**What you should do:** An exact copy is required of the lines from the one with "Viewport: 1474px width, 812px height." through the last line of the material below, and of nothing else.

**Dataset records:**
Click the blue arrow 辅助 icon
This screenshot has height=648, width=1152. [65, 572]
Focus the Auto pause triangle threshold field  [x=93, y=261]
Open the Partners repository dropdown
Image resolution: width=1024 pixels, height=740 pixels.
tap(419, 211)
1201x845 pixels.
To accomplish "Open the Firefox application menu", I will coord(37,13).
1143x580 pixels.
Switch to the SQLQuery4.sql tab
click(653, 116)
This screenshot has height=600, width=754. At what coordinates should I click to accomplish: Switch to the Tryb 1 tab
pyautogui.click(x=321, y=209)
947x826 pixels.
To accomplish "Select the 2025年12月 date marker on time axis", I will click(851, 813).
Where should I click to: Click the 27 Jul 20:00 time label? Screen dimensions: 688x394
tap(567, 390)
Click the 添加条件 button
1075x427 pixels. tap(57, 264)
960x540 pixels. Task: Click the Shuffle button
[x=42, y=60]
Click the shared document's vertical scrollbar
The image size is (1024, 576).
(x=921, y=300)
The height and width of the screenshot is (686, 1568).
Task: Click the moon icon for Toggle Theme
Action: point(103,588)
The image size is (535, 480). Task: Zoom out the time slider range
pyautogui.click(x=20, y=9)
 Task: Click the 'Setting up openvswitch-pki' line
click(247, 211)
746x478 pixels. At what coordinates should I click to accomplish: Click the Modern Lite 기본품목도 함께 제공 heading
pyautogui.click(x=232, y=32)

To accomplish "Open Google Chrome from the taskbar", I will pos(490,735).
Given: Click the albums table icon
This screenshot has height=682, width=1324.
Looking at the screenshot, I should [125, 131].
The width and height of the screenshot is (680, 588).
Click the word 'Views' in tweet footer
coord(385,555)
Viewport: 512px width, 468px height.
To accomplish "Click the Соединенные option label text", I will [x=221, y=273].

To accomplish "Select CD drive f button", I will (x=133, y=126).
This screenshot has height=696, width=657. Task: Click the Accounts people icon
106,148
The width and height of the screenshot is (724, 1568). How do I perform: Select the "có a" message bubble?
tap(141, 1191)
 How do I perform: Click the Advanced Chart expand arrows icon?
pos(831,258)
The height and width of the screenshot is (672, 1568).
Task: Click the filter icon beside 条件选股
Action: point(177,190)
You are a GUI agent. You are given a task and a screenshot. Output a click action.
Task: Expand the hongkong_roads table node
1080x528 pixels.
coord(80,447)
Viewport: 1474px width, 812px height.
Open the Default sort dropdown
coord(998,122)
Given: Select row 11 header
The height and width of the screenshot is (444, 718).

**Your response:**
Viewport: 1474px width, 812px height.
Open the Default sort dropdown
coord(998,122)
Given: Select row 11 header
The height and width of the screenshot is (444, 718).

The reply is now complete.